Libertei-me de mil laços mundanos,
mas essa enfermidade nunca passou.
Se vejo uma paisagem bonita,
se encontro algum amigo querido,
recito versos em voz alta, contente
como se um deus cruzasse em meu caminho.
Desde o dia em que me baniram para Hsün-yang,
metade do meu tempo vivi aqui nas montanhas.
Às vezes, quando acabo um poema,
subo pela estrada sozinho até a Ponta do Leste.
Nos penhascos, que estão brancos, me inclino:
vales e montanhas se espantam com meu louco cantar:
passarinhos e macacos acorrem para me espiar,
eu que, temendo me tornar para o mundo motivo de chacota,
tinha escolhido esse lugar, aonde os homens não vêm.

Um dos maiores poetas contemporâneos do país, Leonardo Fróes nasceu em 1941 em Itaperuna (RJ) e morreu nesta sexta-feira (21/11), no Rio de Janeiro. Para Ricardo Domeneck, a poesia de Fróes “faz também da linguagem um animal, um organismo, algo vivo.” Responsável pela edição do livro “Poesia reunida (1968-2021)”, publicado pela Editora 34, Cide Piquet considera a poesia de Fróes “meditativa e aberta a múltiplos atravessamentos”: “É como se, vinda da terra, dessa conexão mais funda do poeta com a natureza, ela passasse pelo corpo antes de chegar à linguagem.”

Em uma das últimas participações em eventos públicos, na Feira do Livro, em junho último, em São Paulo, Fróes justificou a mudança, ainda nos anos 1970, da capital carioca para viver na região serrana do Rio: “Tive o privilégio de poder me dar esta vida, de deixar de ser o profissional que fui, para traduzir dezenas de livros e pagar esse luxo que é poder viver em contato com a natureza”, afirmou ao mediador da conversa, o jornalista e editor Schneider Carpeggiani. “Quando cheguei no mato, vi que lá não tem solidão. Porque você está cercado por uma infinidade de espécies, de companhias. Sei que é difícil a comunicação com os vegetais, porque o que eles mais têm é a sua carga de silêncio. Mas eles são coisas vivas, como nós”, complementou.

Sobre a escrita da poesia, Leonardo Fróes comentou: “Todos nós temos sentimentos poéticos. Mas apenas alguns se tornam, devido à sua fraqueza, especialistas em escrever poesia.

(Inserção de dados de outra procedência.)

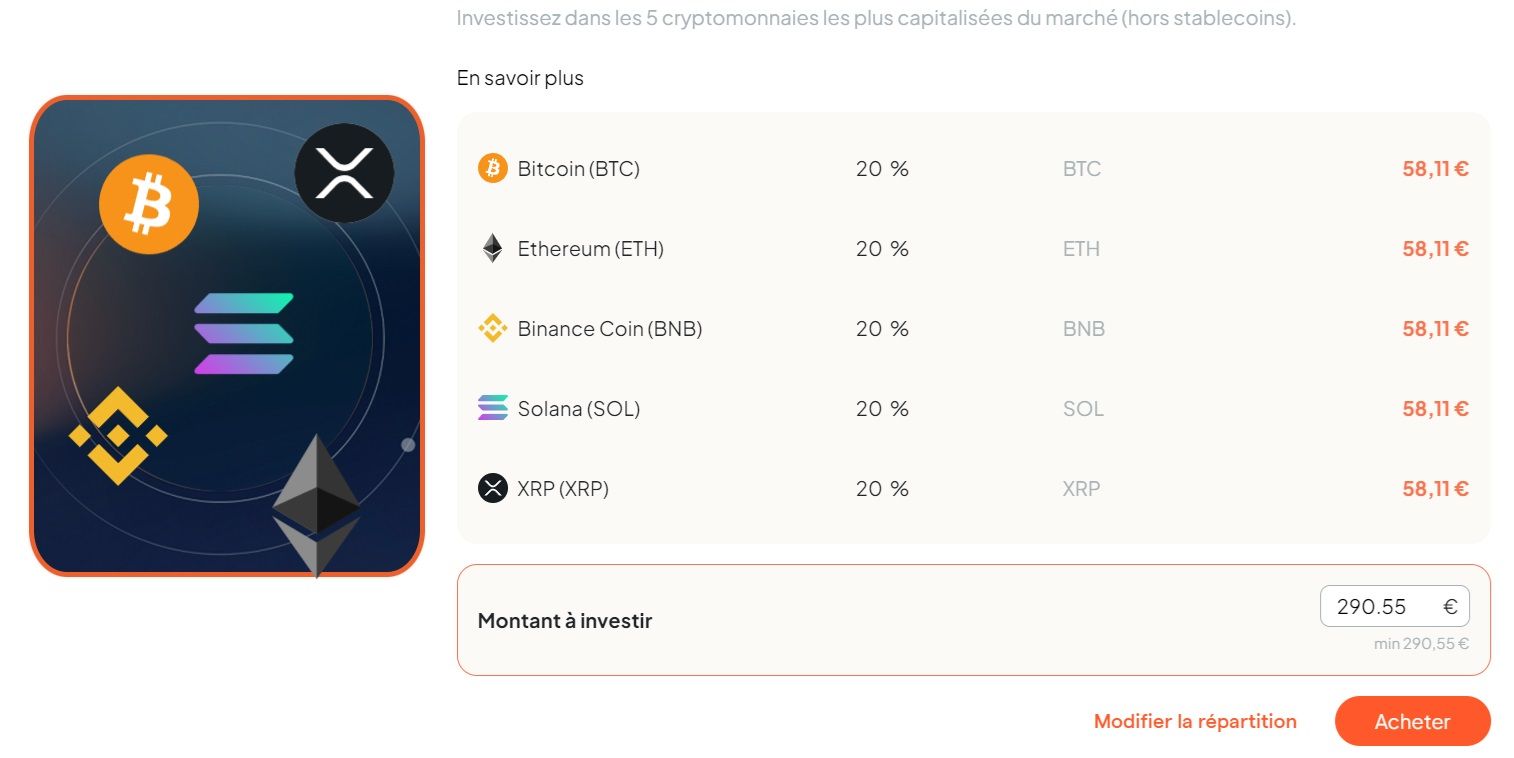Click the small Binance Coin icon in the list
1514x758 pixels.
pyautogui.click(x=492, y=328)
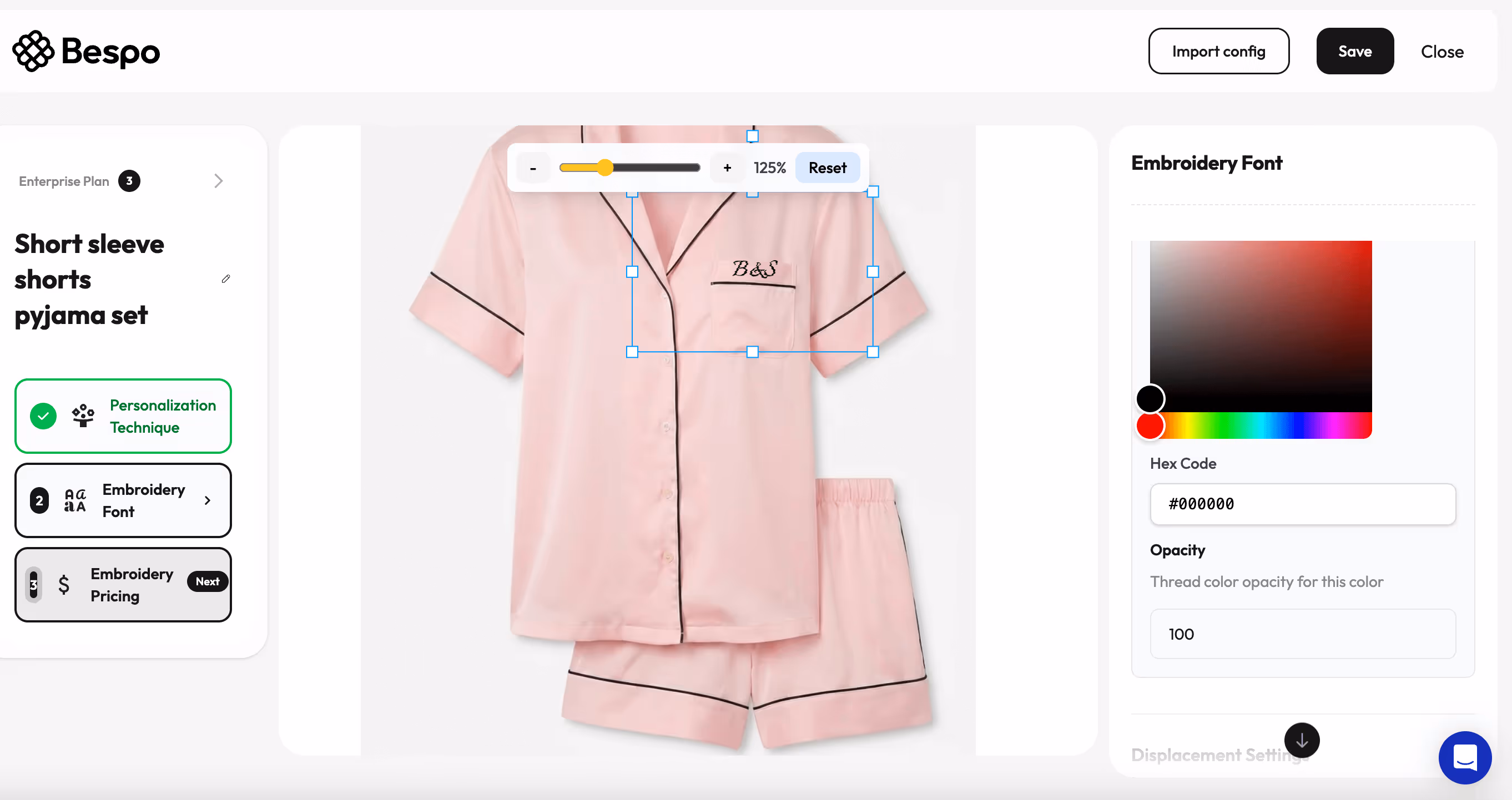Zoom in with the plus button
Image resolution: width=1512 pixels, height=800 pixels.
click(x=727, y=168)
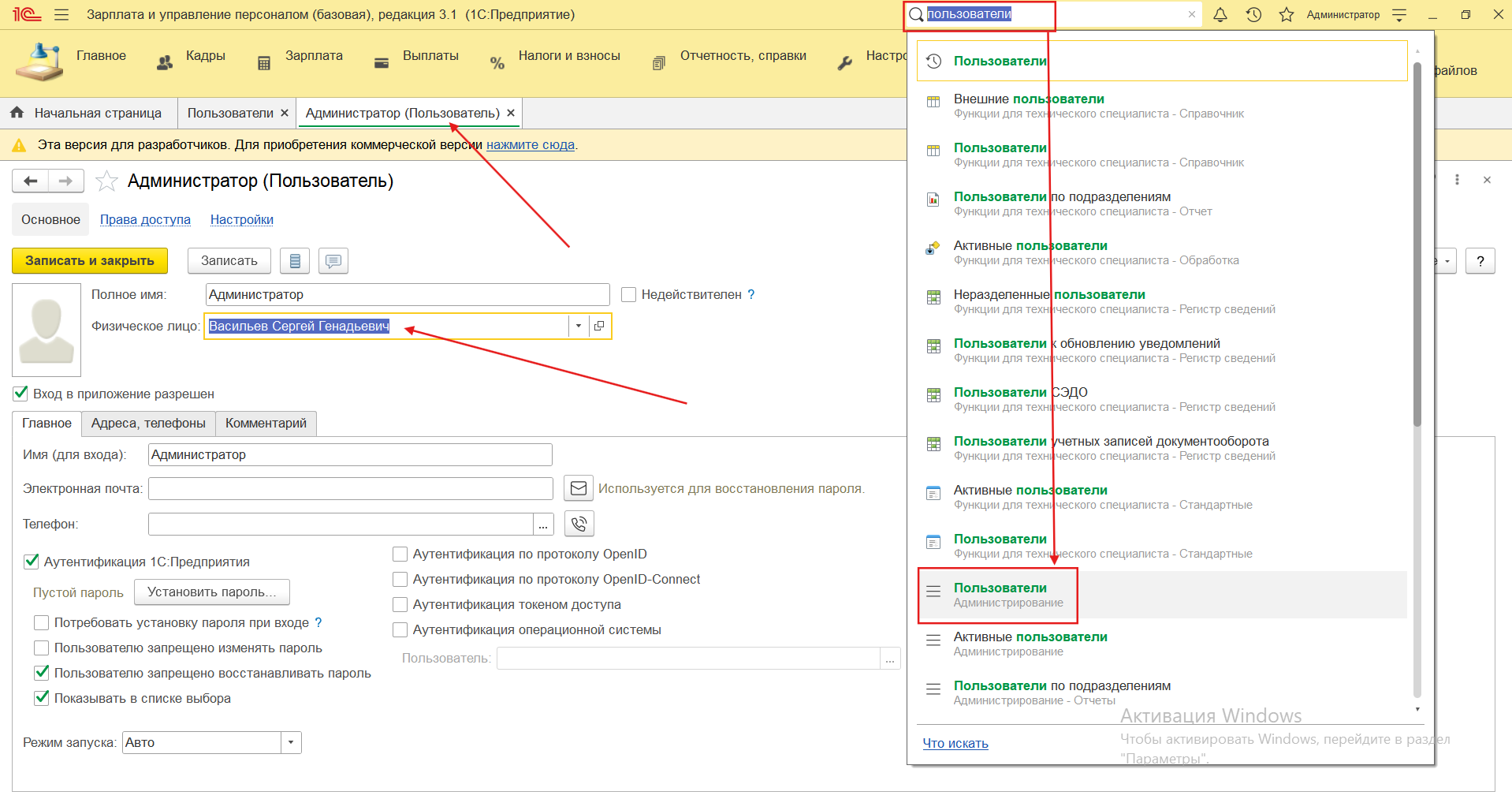Open the Права доступа link
The height and width of the screenshot is (799, 1512).
pyautogui.click(x=145, y=220)
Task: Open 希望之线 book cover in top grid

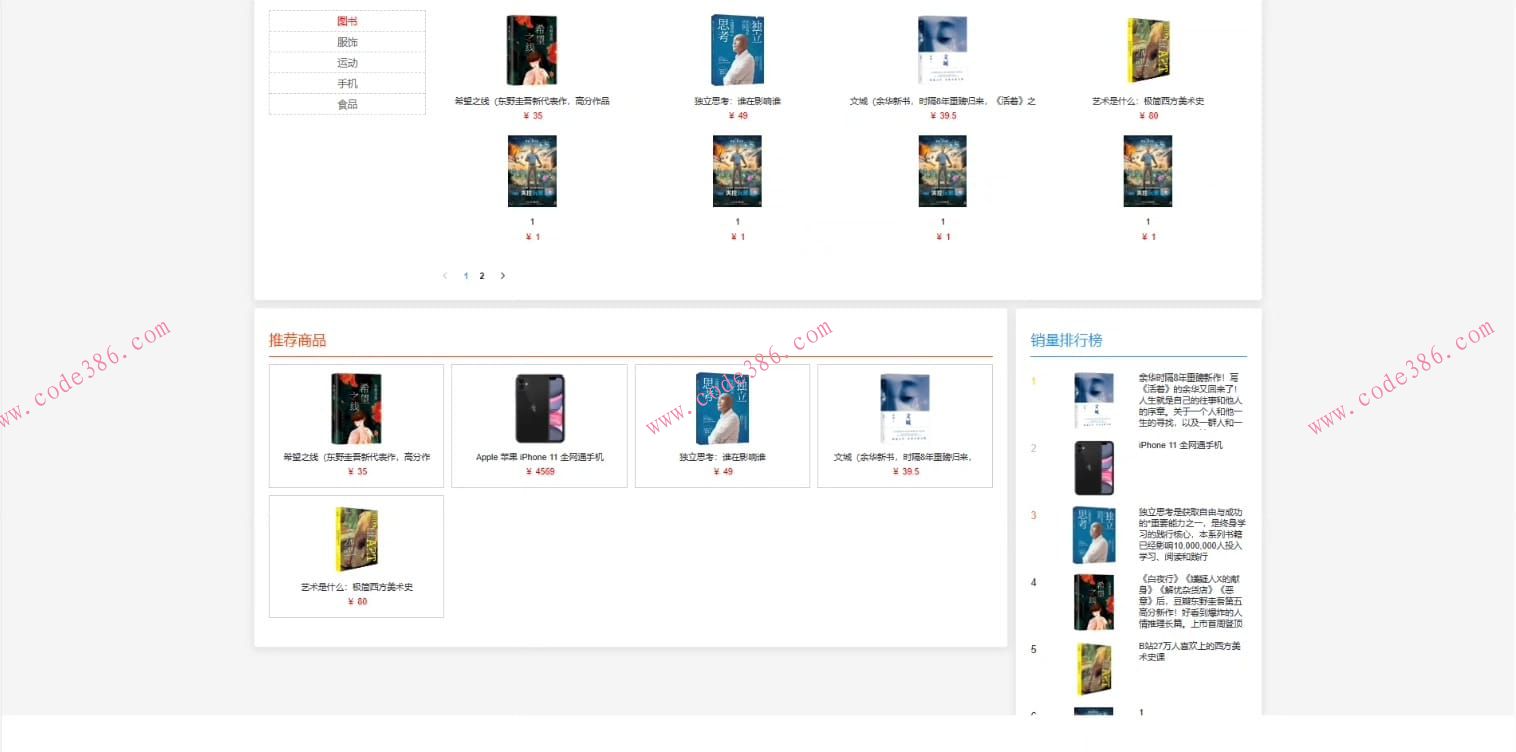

Não conseguem ficar de boca calada, sentir suas emoções e se bastar. Sentem uma necessidade incontrolável de transmitir isso aos outros, de fazer com que as outras pessoas também se emocionem com o que os emociona.”

“Mestre de todos nós”

“Além da pessoa mais amável que conheci, Leonardo Fróes foi mestre de todos nós porque aprendia com o marimbondo e a montanha as dobras da linguagem humana e tinha a cordialidade conosco de transmitir essas intensas delicadezas (...). Atento a tudo, Leonardo plantou florestas, traduziu livros que estão na estante de todos, escreveu os poemas mais bonitos da língua. Ele conhecia a beleza e sabia tecer com ela.”

Júlia de Carvalho Hansen, poeta e editora, no Instagram

“Fica aqui tudo em que ele colocou a mão”

“Leonardo Fróes era a própria vida no melhor que ela pode ser, a poesia colocada no chão dos dias, tudo o que a gente sonha. Ele percebeu cedo que a vida podia ser mais e não aceitou menos que isso (...). Para nossa sorte, teve a generosidade de usar cada um de seus passos para abrir e mostrar caminhos para quem vinha, para quem estava ao lado, para quem nem veio ainda. Seus poemas, todo seu imenso trabalho com as palavras, seu exemplo, tudo em que ele colocou a mão vai ficar aqui – vibrando, nos lembrando que essa coisa toda só faz sentido se, a cada dia, fizermos ter sentido.”